__Work instructions__
Rename every "chart" to "plot" in the lines that begin at the one containing "Task: Click the words" and stop after the one containing "pyautogui.click(x=244, y=40)". Return only those lines, otherwise unchanged and without the pictures.
◇ ◇ ◇
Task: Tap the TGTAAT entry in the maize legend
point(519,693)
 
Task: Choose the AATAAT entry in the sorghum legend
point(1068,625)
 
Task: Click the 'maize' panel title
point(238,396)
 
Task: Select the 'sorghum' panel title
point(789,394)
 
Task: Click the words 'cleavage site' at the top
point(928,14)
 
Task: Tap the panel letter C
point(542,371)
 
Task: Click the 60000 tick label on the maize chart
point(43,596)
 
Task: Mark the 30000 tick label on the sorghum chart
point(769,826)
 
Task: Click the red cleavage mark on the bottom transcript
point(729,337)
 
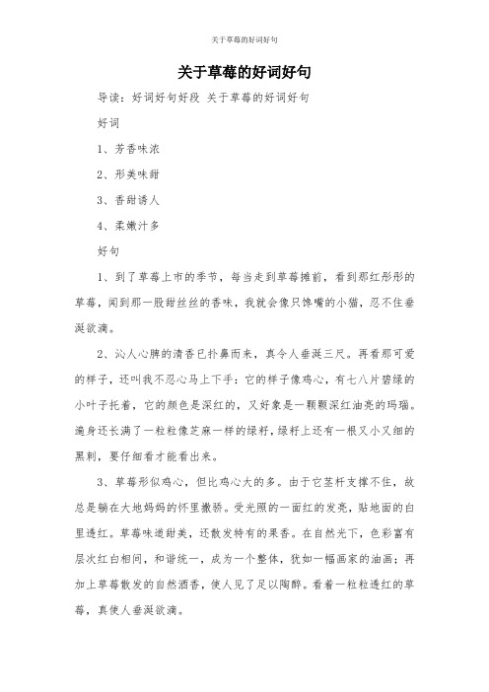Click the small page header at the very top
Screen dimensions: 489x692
pyautogui.click(x=244, y=40)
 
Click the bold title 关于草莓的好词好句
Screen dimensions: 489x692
pyautogui.click(x=244, y=72)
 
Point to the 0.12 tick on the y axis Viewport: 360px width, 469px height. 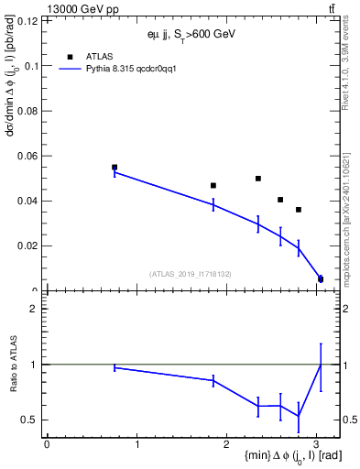28,20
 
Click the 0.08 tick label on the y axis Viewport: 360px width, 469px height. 28,111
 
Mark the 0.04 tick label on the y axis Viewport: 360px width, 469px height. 28,201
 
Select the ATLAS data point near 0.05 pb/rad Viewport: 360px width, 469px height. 258,179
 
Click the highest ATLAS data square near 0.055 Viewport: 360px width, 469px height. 115,168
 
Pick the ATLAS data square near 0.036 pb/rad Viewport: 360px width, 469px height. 299,210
◇ ◇ ◇
__Answer for this exercise__
Task: Click the words 'cleavage site' at the top
point(928,14)
 
Task: Tap the panel letter C
point(542,371)
 
Task: Click the 60000 tick label on the maize plot
point(43,596)
 
Task: Mark the 30000 tick label on the sorghum plot
point(769,826)
 
Task: Click the red cleavage mark on the bottom transcript
point(729,337)
 
Click the small page header at the very top
Screen dimensions: 489x692
pyautogui.click(x=244, y=40)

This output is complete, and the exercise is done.